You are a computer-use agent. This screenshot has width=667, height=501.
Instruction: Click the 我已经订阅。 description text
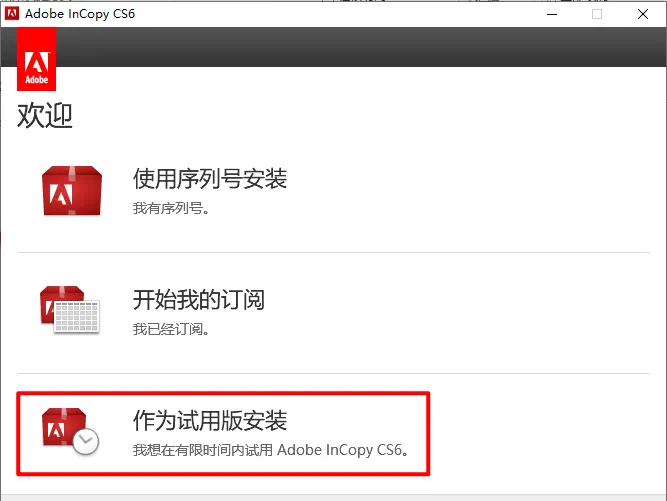click(x=171, y=329)
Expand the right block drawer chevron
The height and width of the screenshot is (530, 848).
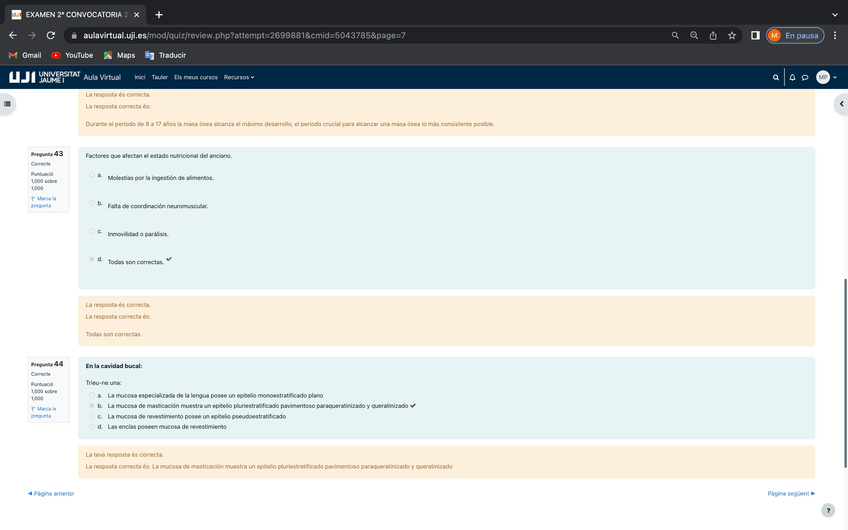click(841, 103)
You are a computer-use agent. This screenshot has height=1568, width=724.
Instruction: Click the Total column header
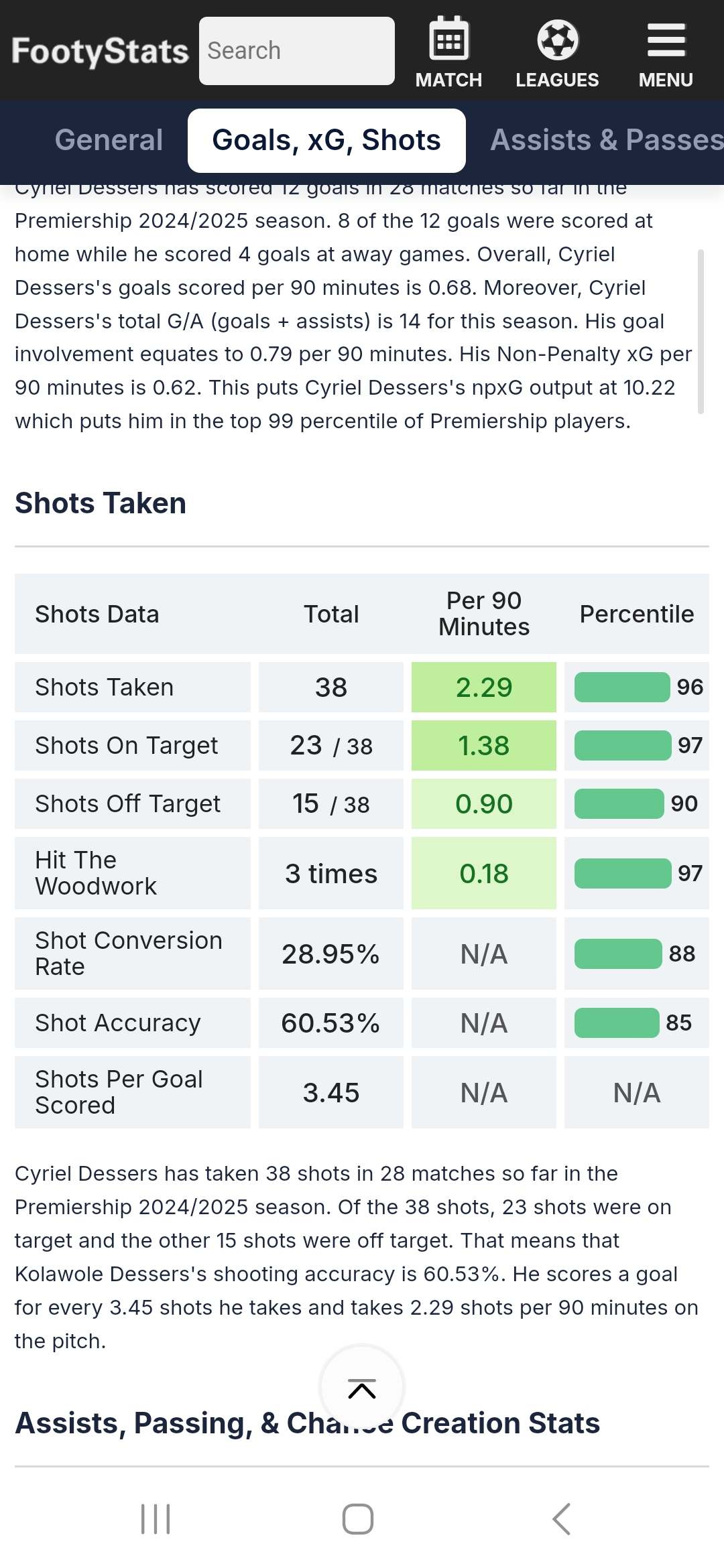pos(331,614)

- [Challenge]: Convert the lines above into a numbered list, omitting any blank lines and leaving the pictures out of your answer.

- [Solution below]:
1. You are a computer-use agent. This screenshot has width=667, height=501.
2. Instruction: Click the 我已经订阅。 description text
3. click(x=171, y=329)
4. Expand the right block drawer chevron
5. The height and width of the screenshot is (530, 848).
6. click(841, 103)
7. You are a computer-use agent. This screenshot has height=1568, width=724.
8. Instruction: Click the Total column header
9. pos(331,614)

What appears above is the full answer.